Data input/output in Python - useful concepts for any data set

A wise person I know once said:

“Data is the new bacon.”

I’m not sure what that actually means, but I like bacon and I also like data, so I’m going to go with it. Whether it is extracting data from a database, reading flat text files, or exchanging data via an API, understanding data exchange is fundamental. In the article below, I’ve highlighted what I consider to be important concepts for working with data in Python, specifically, for data processing or data science applications.

Pandas for data input/output

Just mention the words ‘data’ and ‘python’ and without a doubt, one of the very next words you’ll hear is ‘pandas’. Pandas is an extremely popular and powerful Python package for working with data. Pandas can read a variety of file types (e.g., .txt, .csv, .xlsx) to create a Python DataFrame, which is basically just a data table that can be easily manipulated using python. Pandas has a ton of functionality and you’ll use it A LOT. It’s definitely worth learning about what pandas can do from the official documentation.

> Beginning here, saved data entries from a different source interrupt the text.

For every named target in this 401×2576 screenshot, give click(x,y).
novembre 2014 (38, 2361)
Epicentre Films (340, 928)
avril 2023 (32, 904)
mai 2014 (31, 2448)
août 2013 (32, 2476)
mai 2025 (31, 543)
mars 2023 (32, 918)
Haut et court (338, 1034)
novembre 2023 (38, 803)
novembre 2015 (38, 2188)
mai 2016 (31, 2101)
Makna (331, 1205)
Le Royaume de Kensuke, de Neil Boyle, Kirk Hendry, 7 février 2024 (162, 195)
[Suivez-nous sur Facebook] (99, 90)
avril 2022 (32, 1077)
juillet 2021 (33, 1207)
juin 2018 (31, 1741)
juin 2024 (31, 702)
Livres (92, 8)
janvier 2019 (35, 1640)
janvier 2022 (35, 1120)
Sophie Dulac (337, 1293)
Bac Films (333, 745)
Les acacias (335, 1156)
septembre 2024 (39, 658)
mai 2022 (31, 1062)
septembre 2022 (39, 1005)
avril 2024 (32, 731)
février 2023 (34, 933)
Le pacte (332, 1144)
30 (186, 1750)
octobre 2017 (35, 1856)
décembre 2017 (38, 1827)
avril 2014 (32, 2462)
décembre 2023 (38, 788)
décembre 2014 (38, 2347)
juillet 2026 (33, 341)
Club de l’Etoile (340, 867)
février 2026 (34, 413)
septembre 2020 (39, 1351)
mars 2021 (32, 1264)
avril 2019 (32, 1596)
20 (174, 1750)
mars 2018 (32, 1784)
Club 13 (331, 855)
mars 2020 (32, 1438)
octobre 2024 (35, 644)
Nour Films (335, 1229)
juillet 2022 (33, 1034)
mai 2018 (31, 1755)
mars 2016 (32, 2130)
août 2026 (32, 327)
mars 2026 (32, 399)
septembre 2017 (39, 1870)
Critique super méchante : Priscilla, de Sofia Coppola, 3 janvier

With so much functionality built into pandas, it can be hard to know what’s needed for a typical data input/output task. Let’s walk through an example to highlight some of the key concepts. A typical workflow for reading and working with a data set might look like this:

  1. Read in data from an external file, system, or process.
  2. Validate, cleanse, and format data.
  3. Manipulate data, apply calculations or logic, combine with other data, train a model, etc.
  4. Write the output data to a file or return the data to another system or process.

For our example, suppose we have a data set of recent customer transactions that looks like the table below. The table contains a mix of data types (numbers, string, dates) and you can see that some data is missing in the ‘Product SKU’ column. Let’s read this file using pandas and see how the workflow above applies.

Transaction ID Store ID Product SKU Purchase Date Purchase Price
001 ABC X959 6/7/2018 $5.00
002 CDE X951 6/15/2018 $1.00
003 CDE   7/1/2018 $3.00
004 ABC J788 7/4/2018 $8.00
005 FGH K001 7/6/2018 $12.00
006 ABC   7/6/2018 $15.00


The Python below demonstrates how we might read this data from a .csv file. Note that we specify the delimiting character (‘ , ‘ in this case).

# import pandas
import pandas as pd

# specify path to the .csv file
path = '/Users/kjohnson/example_transaction_data.csv'

# read .csv to dataframe using pandas, specify the delimiter (',' in this case)
df = pd.read_csv(path, sep = ',')

# get list of column names in the dataframe (to be used later)
colHeaders = df.columns.values.tolist()

After reading in a file, it’s usually a good idea to take a look at the first few rows using head() to check that we see some of the data we expect and that the data structure is intact. We can use shape to validate that the number of rows and columns in the resulting DataFrame matches what we expect from the source file.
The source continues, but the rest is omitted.